_Tasks to carry out_:
[A] In the article about Jean Daniel below, rewrite the paragraph beginning "The autographs were collected" as a short bulleted list that keeps its main facts.
[B] List every name that the article about Jean Daniel below gives as an autograph embroidered on the handkerchief.

===== Source excerpt =====

Keep Dancing: The amazing career of a local stage star

Jean Daniel in wearing her ENSA uniform. Photograph taken in Paris, 1944.

Jean Daniel in wearing her ENSA uniform. Photograph taken in Paris, 1944.

In late 2016 the Museum acquired a new addition to its collection, a large framed handkerchief with embroidered autographs of some of the stars of the stage from the last century. Names include Gracie Fields, Jimmy James, Elizabeth French, Eamon Andrews, Bertha Williams and the Lantry Trio among many others.

The autographs were collected by Nuneaton resident Jean Daniel (1926-2016) over the course of her remarkable career. Jean Daniel, nee Raynor, performed in her first professional pantomime aged 12 with the Coventry Babes in 1938. During the Second World War she was posted in Paris with the Entertainments National Service Association (ENSA) where she helped to provide entertainment for British armed forces personnel. In her early career Jean was a Tiller Girl, performing at the London Coliseum.

===== Source material =====

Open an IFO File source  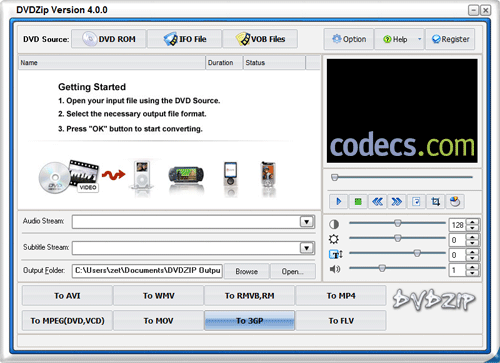[x=185, y=39]
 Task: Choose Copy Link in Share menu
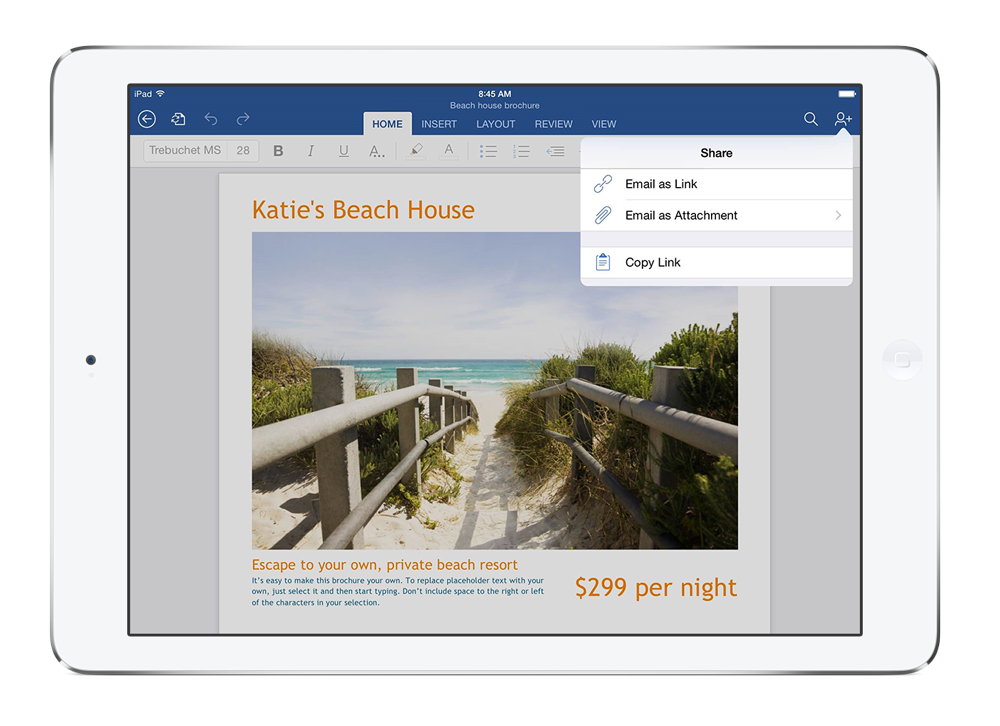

=====

_Responses_:
[A]
- Jean Daniel (1926–2016), née Raynor, a Nuneaton resident, collected the autographs during her career.
- In 1938, at age 12, she performed in her first professional pantomime with the Coventry Babes.
- During the Second World War she was posted in Paris with the Entertainments National Service Association (ENSA) and helped entertain British armed forces personnel.
- Early in her career she was a Tiller Girl and performed at the London Coliseum.

[B]
- Gracie Fields
- Jimmy James
- Elizabeth French
- Eamon Andrews
- Bertha Williams
- The Lantry Trio